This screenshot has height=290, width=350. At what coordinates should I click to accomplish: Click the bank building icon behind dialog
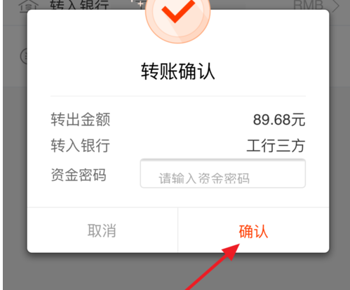click(29, 6)
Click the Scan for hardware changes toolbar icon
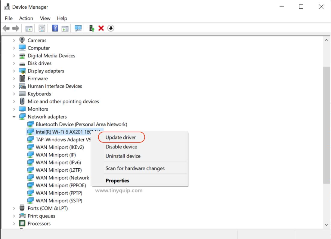This screenshot has height=239, width=331. pos(78,28)
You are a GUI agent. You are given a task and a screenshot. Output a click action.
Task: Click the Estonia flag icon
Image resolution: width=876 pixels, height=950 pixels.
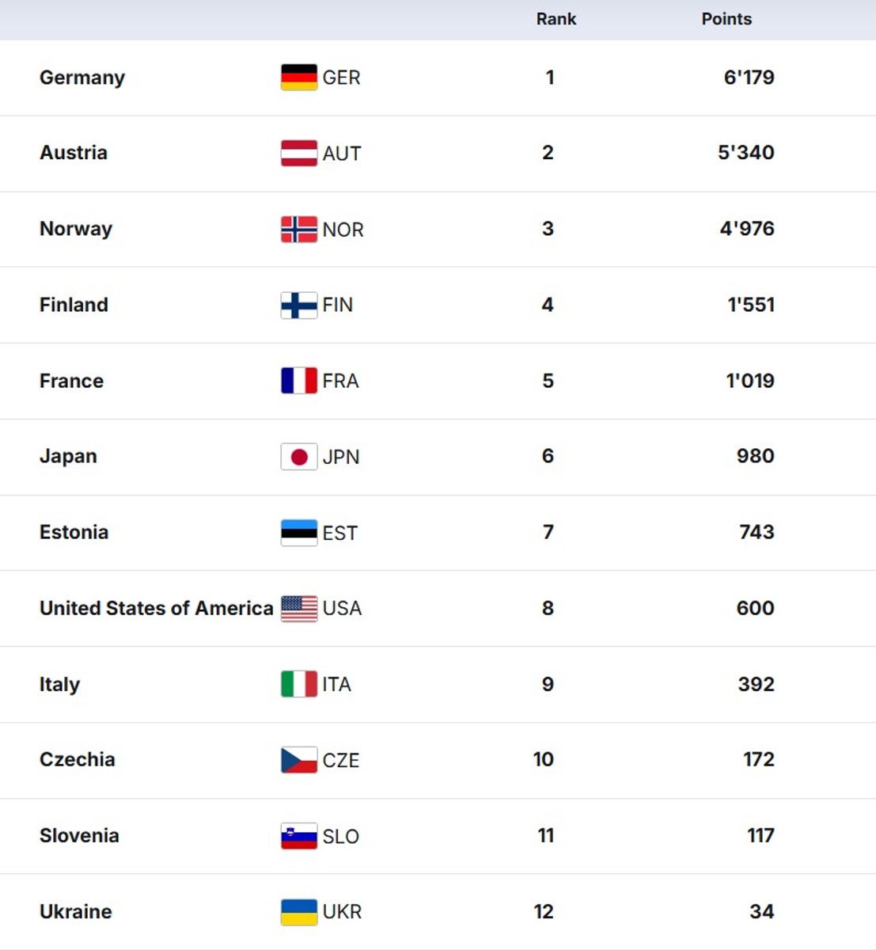tap(299, 533)
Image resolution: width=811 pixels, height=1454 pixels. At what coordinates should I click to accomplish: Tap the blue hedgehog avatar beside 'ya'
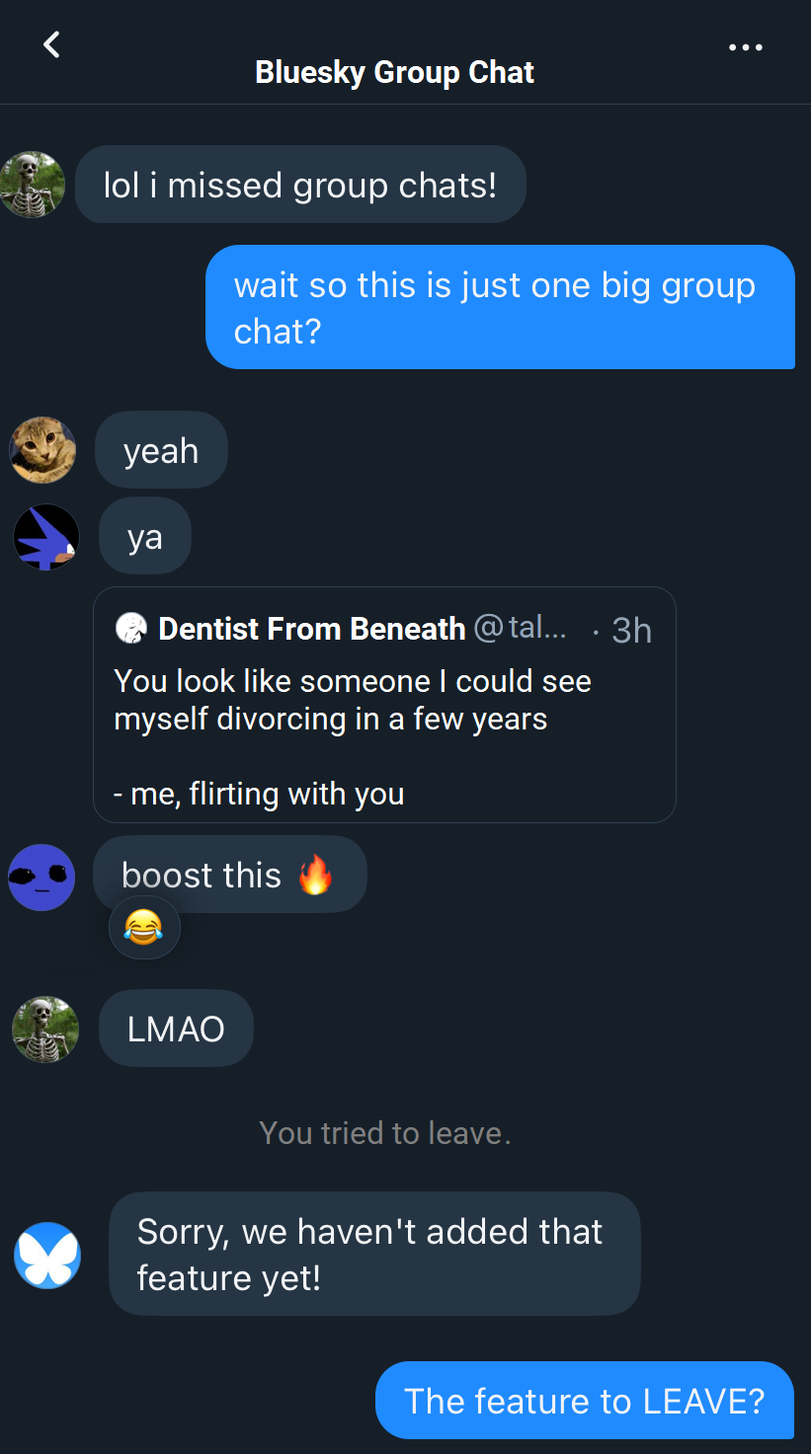(46, 537)
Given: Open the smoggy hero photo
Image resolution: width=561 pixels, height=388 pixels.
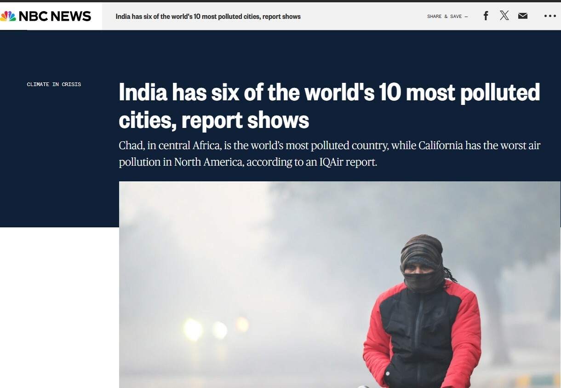Looking at the screenshot, I should coord(340,284).
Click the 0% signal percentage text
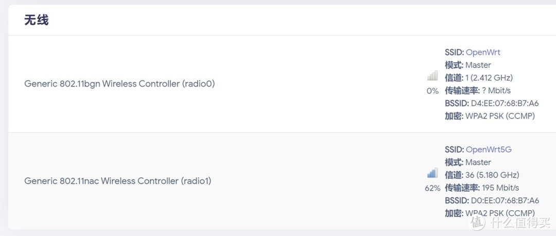Image resolution: width=556 pixels, height=236 pixels. (432, 91)
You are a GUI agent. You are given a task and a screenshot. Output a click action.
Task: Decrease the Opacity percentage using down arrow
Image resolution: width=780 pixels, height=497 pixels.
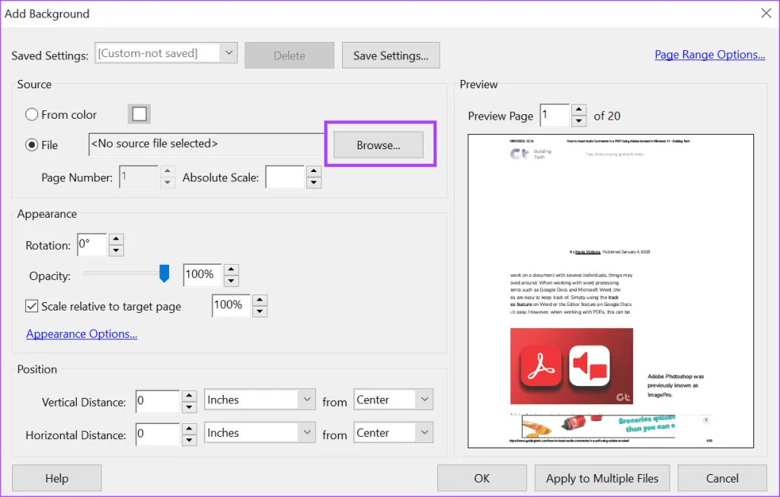pos(232,280)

───

• [Task to complete]:
Exactly retype each record above, dropping images.

• [Answer to this problem]:
This screenshot has height=290, width=350. At what coordinates should I click to accomplish: Click the bank building icon behind dialog
click(29, 6)
Click the Scan for hardware changes toolbar icon
This screenshot has height=239, width=331. pos(78,28)
You are a GUI agent. You are given a task and a screenshot. Output a click action.
Task: Click the Estonia flag icon
Image resolution: width=876 pixels, height=950 pixels.
tap(299, 533)
Image resolution: width=811 pixels, height=1454 pixels. At what coordinates should I click to accomplish: Tap the blue hedgehog avatar beside 'ya'
(46, 537)
Given: Open the smoggy hero photo
Image resolution: width=561 pixels, height=388 pixels.
Looking at the screenshot, I should coord(340,284).
Click the 0% signal percentage text
Image resolution: width=556 pixels, height=236 pixels. (432, 91)
You are a GUI agent. You are given a task and a screenshot. Output a click action.
Task: Decrease the Opacity percentage using down arrow
Image resolution: width=780 pixels, height=497 pixels.
pos(232,280)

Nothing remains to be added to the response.